The message data including display information is processed by the CPU 6 and then transferred to the display control 8 to be converted into display information data. The display control 8 drives the LCD 9 to display the display information data. In response, the LCD 9 displays the received message as display information. Implemented as a dot matrix type display, the LCD 9 selectively turns on display information in the form of dots or the background in response to the display information data. As a result, the display information and the background each is displayed in a particular color. The colors of the display information and background also differ from a turn-on condition to a turn-off condition, depending on the property of the liquid crystal used.When the display information exceeds the maximum display capacity available with the LCD 9, the user may turn on the LCD switch 17 to see the information which will then sequentially appear in fractions on the LCD 9. When the last fraction of information appears on the LCD 9, the user may again turn on the LCD switch 17 to cause the information to disappear. The message data is transferred to the RAM 7 through the CPU 6. If message data identical with the message data so fed to the RAM 7 already exists in the RAM 7 as a preceding call, the CPU 6 determines that a preceding call exists and does not write the succeeding message data to the RAM 7.

The CPU 6 transfers a display inversion signal c, Fig. 1, to the display control 8 together with the succeeding message data.

Consequently, the color of the display information and the color of the background are inverted on the LCD 9.

The CPU 6 will be described more specifically with reference to Fig. 2. As shown, the CPU 6 has an input port 101, a serial interface 102, output ports 103 and 104, a data bus 105, and a program counter 106. A program memory 107 stores command sequences to be executed and reads a content out of an address designated by a program counter. An arithmetic and logic unit (ALU) 108 performs arithmetic and logical operations, as needed. An instruction decoder 109 decodes information read out of the program memory 107 and feeds control signals matching the command to various components of the CPU 6. An accumulator 110 implements the interchange of data among the input port 101, serial interface 102, and output ports 103 and 104. A RAM 111 is used to store message data, program variables, and other various data.

Fig. 3 shows a specific construction of the display control 8.

There are shown in the figure a serial interface 201, a command/data register 202, a command decoder 203, a data pointer 204, a first dot decoder 205, a second dot decoder 206, a data memory 207, an LCD data latch 202, and an LCD driver 209.

How the CPU 6 transfers data to the display control 8 will be described with reference to Figs. 2 and 3. First, the CPU 6 changes the level of a signal CS appearing on the output port 103 to a low level to cause the display control section 8 into a message data input mode. After message data has been applied to the display control 8, the CPU 6 changes the signal CS to a high level with the result that the display control 8 is caused into a mode for displaying the message data, i. e. display information. Subsequently, the CPU 6 sequentially transfers a signal SOUT, i. e. , a command and message data via the serial interface 102 at particular timings determined by a signal SUCK.
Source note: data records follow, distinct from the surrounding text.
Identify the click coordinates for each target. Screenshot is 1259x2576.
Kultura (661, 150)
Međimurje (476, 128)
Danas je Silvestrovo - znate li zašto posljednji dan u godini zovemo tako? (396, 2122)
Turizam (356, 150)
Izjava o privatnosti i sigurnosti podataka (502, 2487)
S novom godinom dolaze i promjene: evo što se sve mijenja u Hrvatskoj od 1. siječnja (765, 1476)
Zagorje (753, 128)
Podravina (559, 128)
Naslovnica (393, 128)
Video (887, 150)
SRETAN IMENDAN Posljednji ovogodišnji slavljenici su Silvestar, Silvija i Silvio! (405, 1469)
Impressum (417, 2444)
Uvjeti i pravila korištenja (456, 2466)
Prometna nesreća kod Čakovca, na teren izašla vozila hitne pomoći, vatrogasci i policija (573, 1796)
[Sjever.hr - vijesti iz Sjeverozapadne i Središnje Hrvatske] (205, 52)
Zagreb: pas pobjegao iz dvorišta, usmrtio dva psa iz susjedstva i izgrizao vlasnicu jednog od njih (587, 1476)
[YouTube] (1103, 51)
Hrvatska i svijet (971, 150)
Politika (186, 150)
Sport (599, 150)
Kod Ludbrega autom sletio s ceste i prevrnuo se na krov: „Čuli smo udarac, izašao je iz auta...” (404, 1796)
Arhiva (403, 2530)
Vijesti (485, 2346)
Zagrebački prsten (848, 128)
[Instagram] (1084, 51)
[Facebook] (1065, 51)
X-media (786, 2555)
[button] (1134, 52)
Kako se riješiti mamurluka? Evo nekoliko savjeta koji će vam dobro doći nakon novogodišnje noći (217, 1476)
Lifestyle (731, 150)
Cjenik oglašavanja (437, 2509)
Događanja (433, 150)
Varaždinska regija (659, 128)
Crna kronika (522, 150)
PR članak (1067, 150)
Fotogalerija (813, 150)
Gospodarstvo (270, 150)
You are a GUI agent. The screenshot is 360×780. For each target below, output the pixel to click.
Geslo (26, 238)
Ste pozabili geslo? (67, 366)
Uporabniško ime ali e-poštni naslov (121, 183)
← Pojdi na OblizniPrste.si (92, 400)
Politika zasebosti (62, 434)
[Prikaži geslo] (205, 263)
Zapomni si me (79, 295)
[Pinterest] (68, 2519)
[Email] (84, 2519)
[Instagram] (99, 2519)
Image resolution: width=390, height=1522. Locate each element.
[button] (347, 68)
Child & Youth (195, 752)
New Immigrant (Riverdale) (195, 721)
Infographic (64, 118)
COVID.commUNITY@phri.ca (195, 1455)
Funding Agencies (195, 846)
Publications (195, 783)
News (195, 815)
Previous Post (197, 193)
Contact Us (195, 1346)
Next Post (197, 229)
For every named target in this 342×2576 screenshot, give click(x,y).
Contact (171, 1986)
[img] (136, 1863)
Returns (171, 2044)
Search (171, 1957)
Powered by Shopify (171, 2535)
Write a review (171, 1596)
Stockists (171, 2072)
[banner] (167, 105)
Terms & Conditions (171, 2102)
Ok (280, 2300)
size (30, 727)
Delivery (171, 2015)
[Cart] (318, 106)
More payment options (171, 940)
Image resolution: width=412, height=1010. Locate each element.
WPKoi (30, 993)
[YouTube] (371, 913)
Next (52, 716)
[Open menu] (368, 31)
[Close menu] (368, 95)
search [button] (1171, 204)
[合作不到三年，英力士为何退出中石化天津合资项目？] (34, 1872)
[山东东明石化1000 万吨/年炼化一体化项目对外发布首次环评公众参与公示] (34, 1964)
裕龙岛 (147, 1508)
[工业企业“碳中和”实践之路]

To allow the display control 8 to see if the signal SOUT is a command or message data, a signal C/D appearing on the output port 104 of the CPU 6 goes high when the signal SOUT is a command or goes low when it is message data.

On receiving the serial signal from the CPU 6, the serial interface 201 included in the display control 8 feeds it to the command/data register 202. When a command is fed to the command/data register 202, the register 202 transfers the command to the command decoder 203. The command decoder 203 decodes the command and, based on the content of the command, controls the command/data register 202, data pointer 204, first dot decoder 205, and second dot decoder 206.

At this instant, the data pointer 204 controls the data memory 207 as to from which part of the data memory 207 display information data should be read out. When message data is fed to the command/data register 202, the register 202 transfers the message data to either one of the first and second dot decoders 205 and 206 which is designated by the command decoder 203. In response, the dot decoder 205 or 206 converts the input message data to display information data to be displayed on the LCD 9. Specifically, the dot decoder 205 generates display information data for turning on only the dots of the LCD 9 which should represent display information. On the other hand, the dot decoder 206 generates display information for turning on only the dots other than the above-mentioned dots, i. e., the dots representative of the background. Hence, in response to the command from the command decoder 203, either one of the dot decoders 205 and 206 is selected to invert the color of the display information and that of the background on the LCD 9. The display information data from the dot decoder 205 or 206 is written to the data memory 207 and, at the same time, transferred to the LCD driver 209 via the LCD data latch 208 which is a buffer for holding display information data. The LCD driver 209 drives the LCD 9 on the basis of the display information data having been stored in the data memory 209, whereby a received message appears on the display LCD 9 as display inro.mation.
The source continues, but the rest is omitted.